*** SUPPLIED TEXT ***

From: Namhyung Kim <namhyung@kernel.org>
To: Ankur Arora <ankur.a.arora@oracle.com>
Cc: linux-kernel@vger.kernel.org, linux-mm@kvack.org, x86@kernel.org,
akpm@linux-foundation.org, david@redhat.com, bp@alien8.de,
dave.hansen@linux.intel.com, hpa@zytor.com, mingo@redhat.com,
mjguzik@gmail.com, luto@kernel.org, peterz@infradead.org,
acme@kernel.org, tglx@linutronix.de, willy@infradead.org,
raghavendra.kt@amd.com, boris.ostrovsky@oracle.com,
konrad.wilk@oracle.com
Subject: Re: [PATCH v5 07/14] perf bench mem: Allow chunking on a memory region
Date: Tue, 15 Jul 2025 13:17:26 -0700 [thread overview]
Message-ID: <aHa3VgRA8qm8U9my@google.com> (raw)
In-Reply-To: <20250710005926.1159009-8-ankur.a.arora@oracle.com>
On Wed, Jul 09, 2025 at 05:59:19PM -0700, Ankur Arora wrote:
> There can be a significant gap in memset/memcpy performance depending
> on the size of the region being operated on.
>
> With chunk-size=4kb:
>
> $ echo madvise > /sys/kernel/mm/transparent_hugepage/enabled
>
> $ perf bench mem memset -p 4kb -k 4kb -s 4gb -l 10 -f x86-64-stosq
> # Running 'mem/memset' benchmark:
> # function 'x86-64-stosq' (movsq-based memset() in arch/x86/lib/memset_64.S)
> # Copying 4gb bytes ...
>
> 13.011655 GB/sec
>
> With chunk-size=1gb:
>
> $ echo madvise > /sys/kernel/mm/transparent_hugepage/enabled
>
> $ perf bench mem memset -p 4kb -k 1gb -s 4gb -l 10 -f x86-64-stosq
> # Running 'mem/memset' benchmark:
> # function 'x86-64-stosq' (movsq-based memset() in arch/x86/lib/memset_64.S)
> # Copying 4gb bytes ...
>
> 21.936355 GB/sec
>
> So, allow the user to specify the chunk-size.
>
> The default value is identical to the total size of the region, which
> preserves current behaviour.
>
> Signed-off-by: Ankur Arora <ankur.a.arora@oracle.com>
Again, please update the documentation. With that,
Reviewed-by: Namhyung Kim <namhyung@kernel.org>
Thanks,
Namhyung
> ---
> tools/perf/bench/mem-functions.c | 20 ++++++++++++++++++--
> 1 file changed, 18 insertions(+), 2 deletions(-)

*** End of SUPPLIED TEXT ***
*** RECORDS FOR PROCESSING ***

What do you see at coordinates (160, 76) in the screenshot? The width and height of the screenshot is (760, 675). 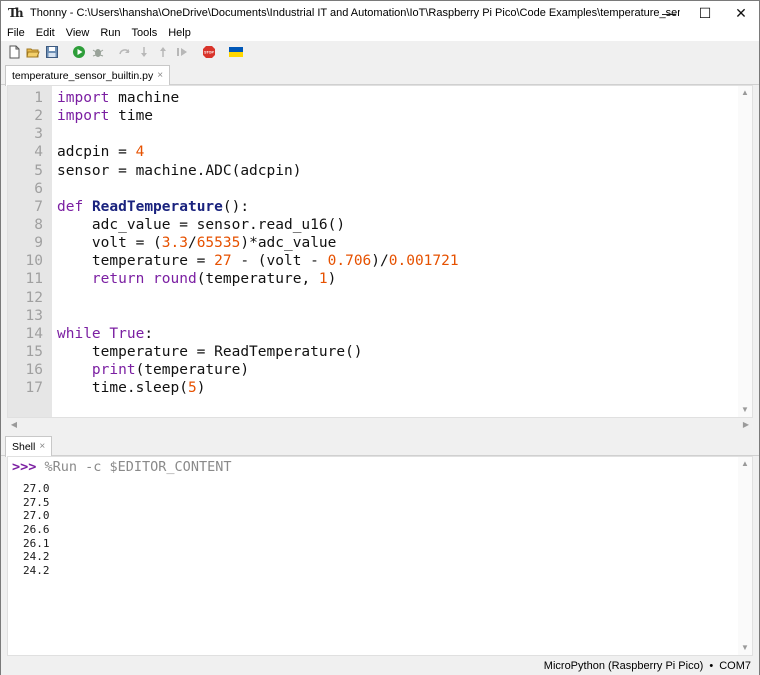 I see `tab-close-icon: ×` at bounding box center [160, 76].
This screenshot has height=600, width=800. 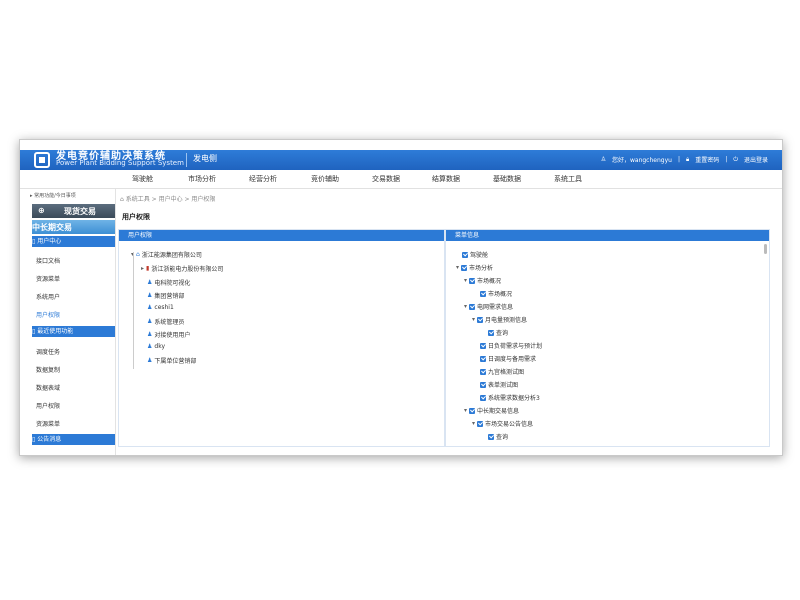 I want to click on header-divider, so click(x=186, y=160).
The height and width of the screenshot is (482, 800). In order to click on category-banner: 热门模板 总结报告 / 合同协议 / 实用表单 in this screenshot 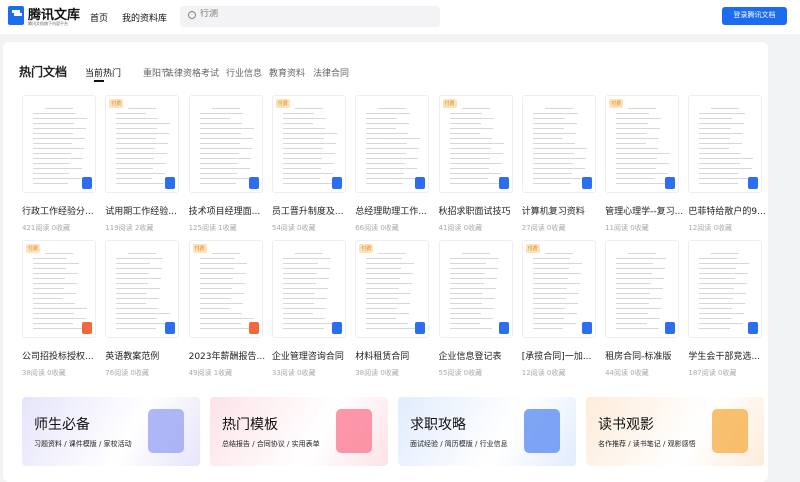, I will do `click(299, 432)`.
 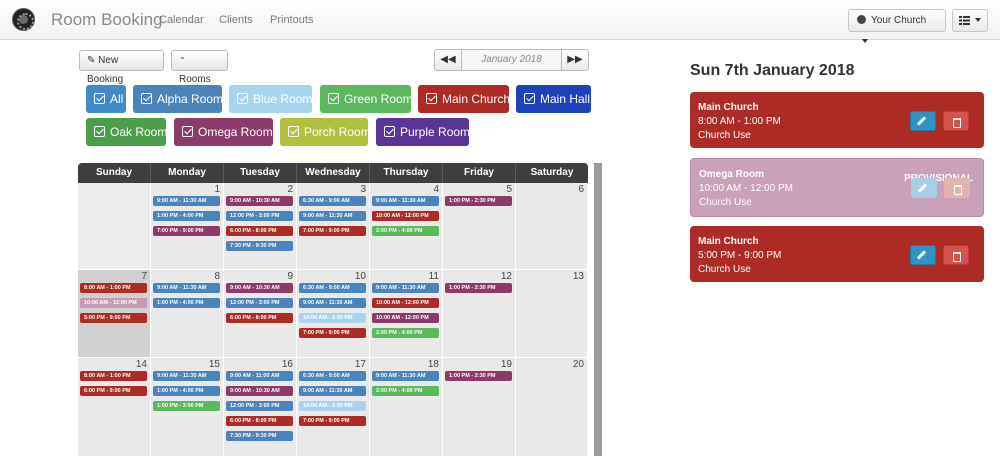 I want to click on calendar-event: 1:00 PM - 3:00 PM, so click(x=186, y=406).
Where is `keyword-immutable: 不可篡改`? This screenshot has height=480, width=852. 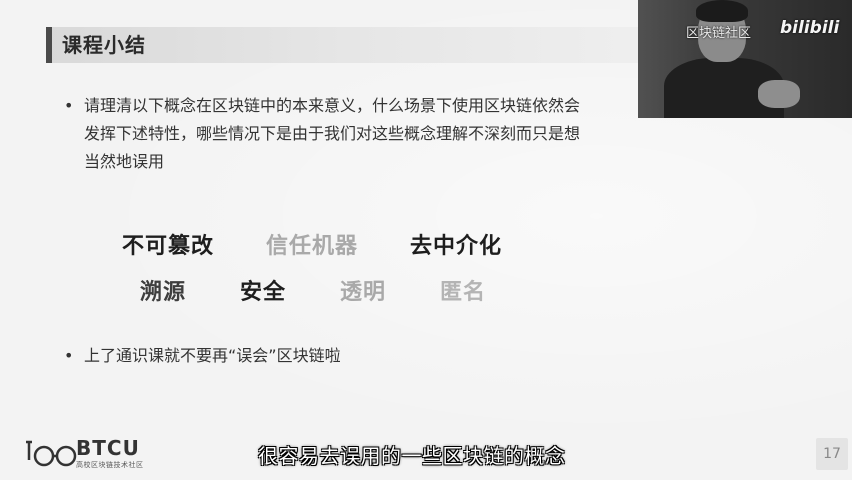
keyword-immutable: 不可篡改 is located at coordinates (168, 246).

*** End of RECORDS FOR PROCESSING ***
*** RECORDS FOR PROCESSING ***

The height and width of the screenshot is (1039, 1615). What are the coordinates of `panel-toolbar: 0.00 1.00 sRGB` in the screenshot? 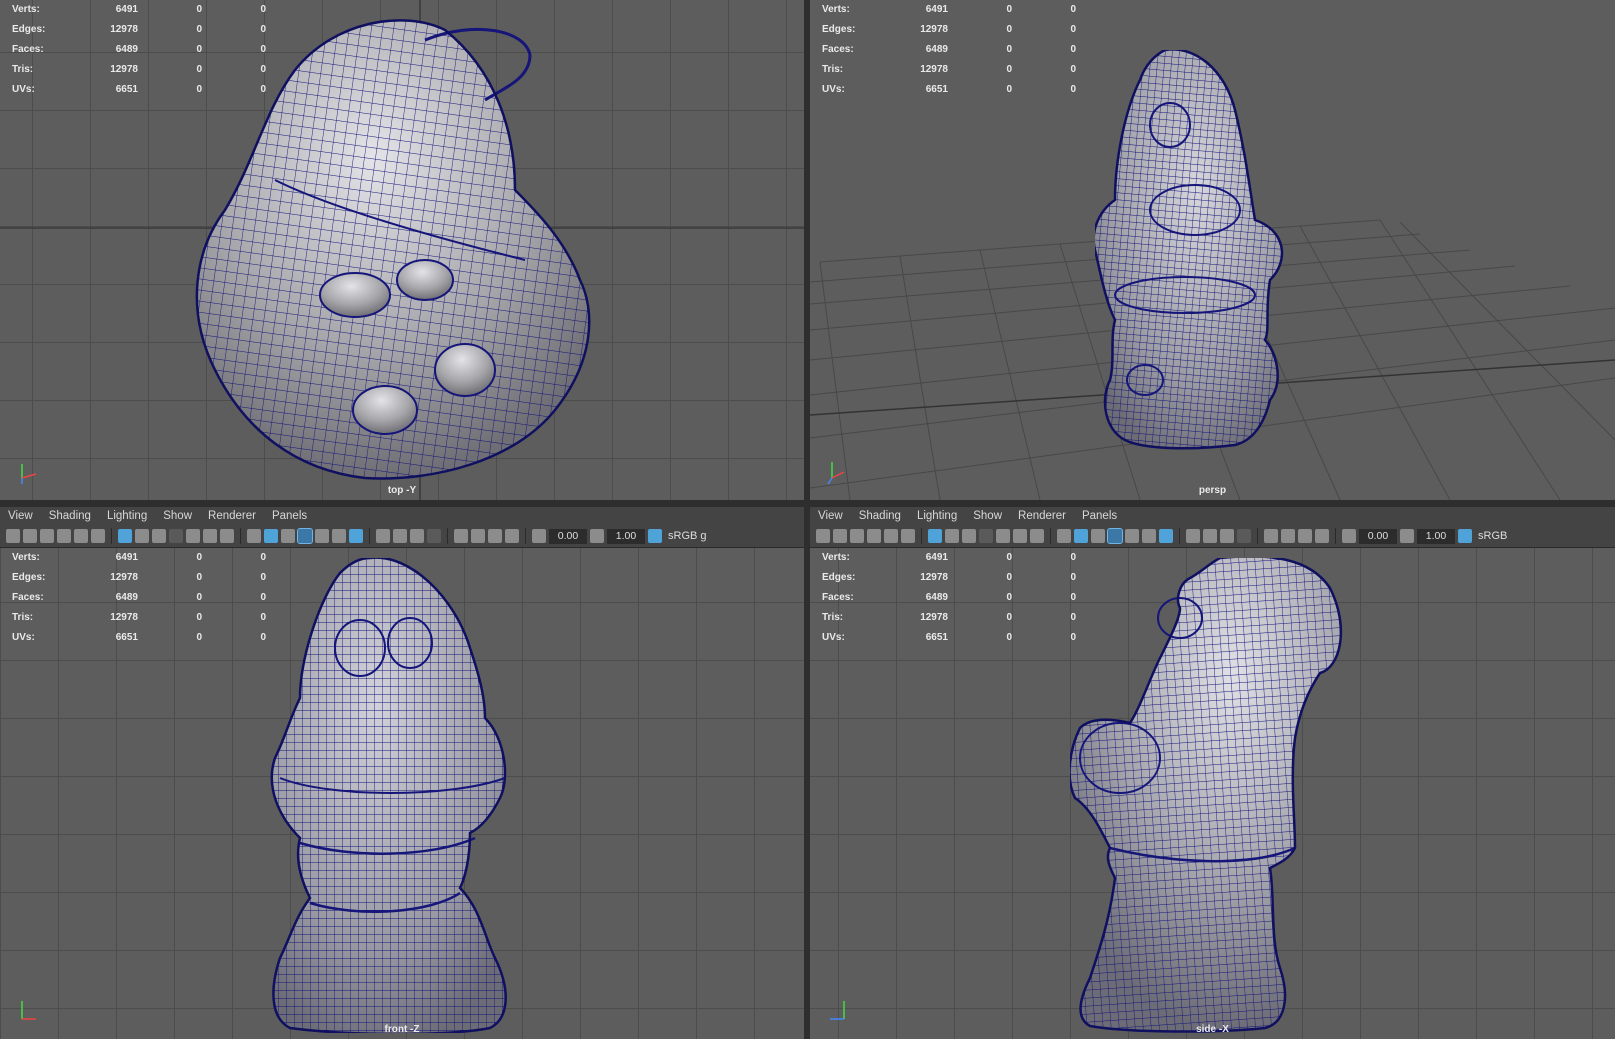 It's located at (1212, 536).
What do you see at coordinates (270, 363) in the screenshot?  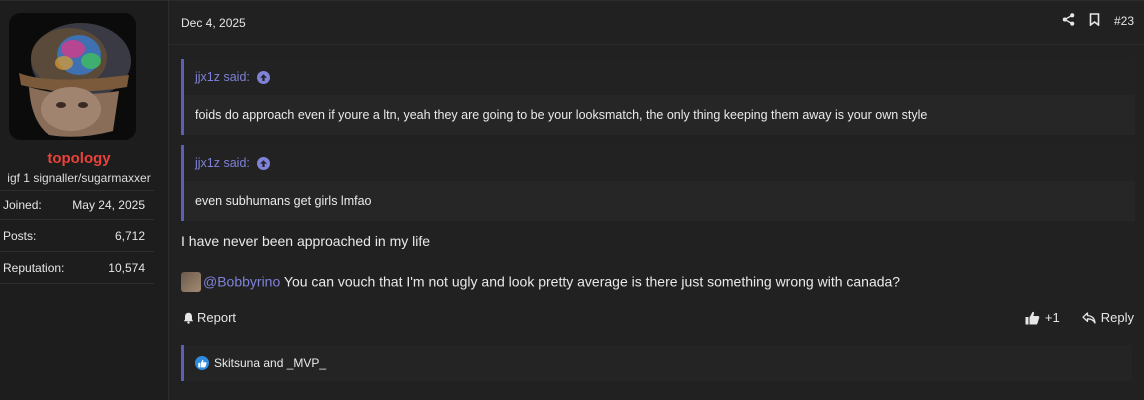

*** End of RECORDS FOR PROCESSING ***

QUESTIONS ->
1 - Quote the rows from the line with "has height=480, width=852." up to and including the line with "keyword-immutable: 不可篡改 is". Leave the pictures out.
2 - Continue the mailing-list reply about chunking in perf bench mem from the point where it ends.

RESPONSES ->
1 -
Where is `keyword-immutable: 不可篡改`? This screenshot has height=480, width=852. 
keyword-immutable: 不可篡改 is located at coordinates (168, 246).

2 -
>
> diff --git a/tools/perf/bench/mem-functions.c b/tools/perf/bench/mem-functions.c
> index e4d713587d45..412d18f2cb2e 100644
> --- a/tools/perf/bench/mem-functions.c
> +++ b/tools/perf/bench/mem-functions.c
> @@ -36,6 +36,7 @@
> static const char *size_str = "1MB";
> static const char *function_str = "all";
> static const char *page_size_str = "4KB";
> +static const char *chunk_size_str = "0";
> static unsigned int nr_loops = 1;
> static bool use_cycles;
> static int cycles_fd;
> @@ -49,6 +50,10 @@ static const struct option options[] = {
> "Specify page-size for mapping memory buffers. "
> "Available sizes: 4KB, 2MB, 1GB (case insensitive)"),
>
> + OPT_STRING('k', "chunk", &chunk_size_str, "0",
> + "Specify the chunk-size for each invocation. "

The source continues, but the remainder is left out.